#Research Can Be Fun at Paperback LA

So, all deadlines are converging here at Paperback LA— not a surprise. For both off-site editor (Susan LaTempa) and in-office publisher (Colleen Dunn Bates),  small-press publishing is  modern cottage industry– today’s post-post-Industrial Revolution, gig-economy version home-based weaving, cobbling and blacksmithing.

The common denominator is research. We’re prepping for the imminent publication of Paperback LA, Book 1.  We’re prepping for the LA Times Festival of Books (Booth 103). We’re editing contributions for Paperback LA, Book 2. And we’re on the hunt for pieces for Paperback LA, Book 3.

LA Herald
Los Angeles Herald, April 1905

 

For networking, fact-checking manuscripts or compiling reading lists,  we are constantly looking things up and making mental connections  in our sleep. Heads don’t explode, but wheels turn, or as  Boris Dralyuk, Executive Editor of the Los Angeles Review of Books says about a eureka research moment in this essay, gears tumble.

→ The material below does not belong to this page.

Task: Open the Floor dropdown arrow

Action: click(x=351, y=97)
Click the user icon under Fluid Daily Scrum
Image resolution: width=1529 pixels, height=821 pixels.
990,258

Here are some sources we’ve been fascinated by lately:

  • For detailed California plant history including info on dating the introduction of “wild” mustard to California by examining 1920s archeobotanic records of a study of 18th-century mission adobe bricks “melted” in buckets of water to see what was inside:  Richard Minnich’s book, California’s Fading Wildflowers: Lost Legacy and Biological Invasions.
  • For responsibly-reported local news, cultural discussion, interviews and taco-truck reviews, the LA Taco website, featuring pieces like this short but well-informed backgrounder, The Rise and Fall of Oscar Zeta Ocasta.
  • For interviews and essays on California that cut across category and subject lines, there’s Boom California, a free refereed online publication that features work by academics, journalists, writers, photographers, artists, and students presented in a “public facing” manner. That turns out to mean you’ll find pieces like this riveting Q & A with Tin Nguyen, a former gang member and current college student, serving a life sentence at LA County Prison, Lancaster.
  • With more than a thousand FB followers, the California Digital Newspaper Collection isn’t an unknown resource, but it’s an addictive one. Search for “avocado” and you’ll have about 29,000 choices of articles, ads and illustrations— including the June 13, 1921 piece in the Los Angeles Herald headlined “Avocados Arrive From Taft Ranch” or the Palos Verdes Peninsula News piece from October 7, 1938 listing the crops of which California was the nations’ leading producer including figs, plums, prunes, walnuts, cantaloupes, carrots, cauliflower peaches and avocados
  • For explorations, adventures and maps, check out writer Eric Brightwell’s site. In 10 years, he explored and wrote about 100 communities for his California’s Fool’s Gold series. His report with photos and map of Terminal Island today helped our understanding of the details described in a story about the 30s-40s era Japanese American fishing community there.